The Founding’s realism involved recognizing that it was better to develop institutions that directed our fallibility and limitations toward promoting the general welfare rather than seeking to remake human nature. This was not a new idea. One justification for private property, for example, offered by thinkers ranging from Aristotle to Aquinas was that people tend to take better care of what was theirs, and show little concern for things owned in common.
But it was documents such as The Federalist Papers or other writings penned by Alexander Hamilton, John Adams, James Wilson, and others that took into account in a very systematic way the inclinations of individuals, communities, and nations to pursue their self-interest in economic and political affairs. Whether the topic is public finance or foreign policy, this realism shines through in a way that is far less evident in, for example, the utopian schemes of people like Robespierre and his collaborators who tried to guillotine their way toward a more perfect world.
Of course, there were outliers to this.
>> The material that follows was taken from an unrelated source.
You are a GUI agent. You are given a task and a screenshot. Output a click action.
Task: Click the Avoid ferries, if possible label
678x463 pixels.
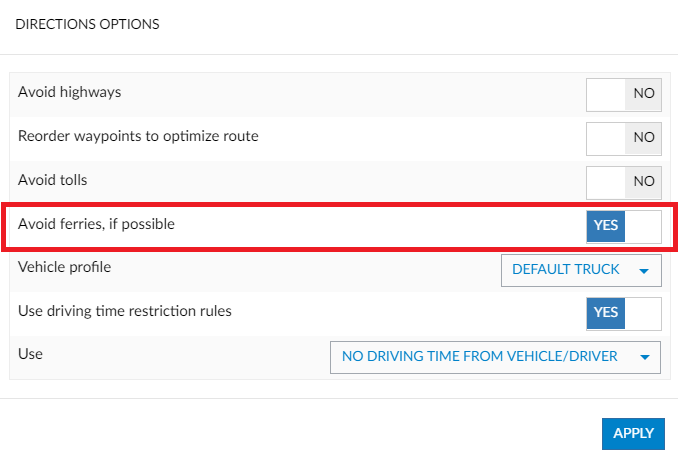click(96, 224)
There was more than a touch of utopianism about Thomas Jefferson, and it contributed to his refusal to see for a long time that the French and American Revolutions were ultimately very different affairs. On the other end of the spectrum, figures like his vice president Aaron Burr didn’t hide a cynical view of life. Burr himself plainly understood liberty in essentially hedonistic terms, and was even suspected of secessionist designs.
But outliers are precisely that: outliers. The Founding’s particular integration of the idealism associated with constitutionally ordered liberty with the realism which flows from recognizing that men are not angels is harder to find in other schools of conservative thought outside the Anglo-American world.
That in itself underscores that an American conservatism that subtly or directly marginalizes the Founding is on a fast track to a conservatism — whether of the neo-integralist, MacIntyrian communitarian, or blood-and-soil variety — at odds with America’s very roots. And that is a very strange position for self-described conservatives in America to put themselves in.